Gettare il corpo nella lotta
La politica dello stile: controversie, paradossi e creatività nella moda musulmana contemporanea
di Ornella Kyra Pistilli

In Francia, il 30 marzo scorso, la ministra socialista dei Diritti delle Donne Laurence Rossignol ha espresso il suo dissenso nei confronti delle marche di abbigliamento coinvolte nella produzione di moda islamica. Quello che è in gioco – ha detto ai microfoni di RMC radio e di BFM TV – è il controllo sociale sul corpo delle donne. (BFMTV, Emissione ‘Bourdin Direct’, 30 marzo 2016)

Quello della moda islamica non deve essere trattato come un qualsiasi altro segmento di mercato: «Tutti coloro che sono coinvolti nella rappresentazione della società hanno una responsabilità. […] Quando i marchi investono in questo mercato dell’abbigliamento islamico – ha proseguito la ministra – vengono meno alla loro responsabilità sociale e promuovono questo confinamento del corpo delle donne.» Il riferimento è al dettagliante britannico Mark & Spencer, che ha lanciato sul mercato il burkini, un costume da bagno che copre tutto il corpo ad eccezione di viso, mani e piedi; e ai creatori italiani Dolce & Gabbana e al marchio giapponese Uniqlo, che hanno realizzato delle collezioni speciali di hijab e abaya.

Dolce & Gabbana “Collezione Abaya”, autunno/inverno 2016-17

L’opposizione di centro-destra condivide questo punto di vista, con Nathalie Kosciusko-Morizet, ex ministro dell’ambiente durante la presidenza di Nicolas Sarkozy che, interpellata nel corso della stessa emissione sullo stesso soggetto, si dice contrariata: «Non mi piace affatto. Si tratta di nascondere il corpo della donna e di una parte dell’individuo e della sua originalità. La moda è l’espressione di un temperamento, di originalità.»

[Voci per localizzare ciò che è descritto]
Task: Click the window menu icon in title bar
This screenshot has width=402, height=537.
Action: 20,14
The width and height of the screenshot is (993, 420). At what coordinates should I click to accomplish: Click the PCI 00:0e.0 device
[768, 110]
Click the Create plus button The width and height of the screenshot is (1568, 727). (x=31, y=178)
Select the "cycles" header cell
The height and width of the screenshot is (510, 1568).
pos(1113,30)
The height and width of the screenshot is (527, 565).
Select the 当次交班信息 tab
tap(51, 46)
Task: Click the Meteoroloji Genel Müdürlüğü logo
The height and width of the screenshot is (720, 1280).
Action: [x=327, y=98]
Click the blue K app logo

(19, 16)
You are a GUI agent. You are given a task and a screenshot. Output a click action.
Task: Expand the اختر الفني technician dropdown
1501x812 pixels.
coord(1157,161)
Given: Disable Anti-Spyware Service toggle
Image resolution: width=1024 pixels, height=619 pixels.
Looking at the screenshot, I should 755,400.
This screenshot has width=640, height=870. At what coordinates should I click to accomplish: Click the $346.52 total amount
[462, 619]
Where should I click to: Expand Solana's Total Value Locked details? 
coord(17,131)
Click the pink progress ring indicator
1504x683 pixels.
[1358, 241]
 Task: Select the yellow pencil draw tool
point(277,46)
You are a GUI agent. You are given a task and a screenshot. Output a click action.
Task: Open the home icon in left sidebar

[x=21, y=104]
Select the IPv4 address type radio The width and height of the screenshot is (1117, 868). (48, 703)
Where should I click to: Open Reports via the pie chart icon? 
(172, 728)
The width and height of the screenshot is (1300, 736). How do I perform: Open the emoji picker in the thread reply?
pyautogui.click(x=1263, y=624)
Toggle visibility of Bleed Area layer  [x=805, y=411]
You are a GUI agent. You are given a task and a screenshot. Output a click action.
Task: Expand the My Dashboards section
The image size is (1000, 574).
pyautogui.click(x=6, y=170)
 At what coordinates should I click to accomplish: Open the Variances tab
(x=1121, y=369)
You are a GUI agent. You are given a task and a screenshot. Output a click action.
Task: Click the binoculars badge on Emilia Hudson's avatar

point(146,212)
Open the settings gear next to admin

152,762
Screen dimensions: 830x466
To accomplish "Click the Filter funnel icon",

## La richiesta
Puoi ricopiare fedelmente dall'articolo sulla moda musulmana tutto il passo che va da "Gettare il corpo" giù fino a "30 marzo 2016)"?

## Risultato del compito
Gettare il corpo nella lotta
La politica dello stile: controversie, paradossi e creatività nella moda musulmana contemporanea
di Ornella Kyra Pistilli

In Francia, il 30 marzo scorso, la ministra socialista dei Diritti delle Donne Laurence Rossignol ha espresso il suo dissenso nei confronti delle marche di abbigliamento coinvolte nella produzione di moda islamica. Quello che è in gioco – ha detto ai microfoni di RMC radio e di BFM TV – è il controllo sociale sul corpo delle donne. (BFMTV, Emissione ‘Bourdin Direct’, 30 marzo 2016)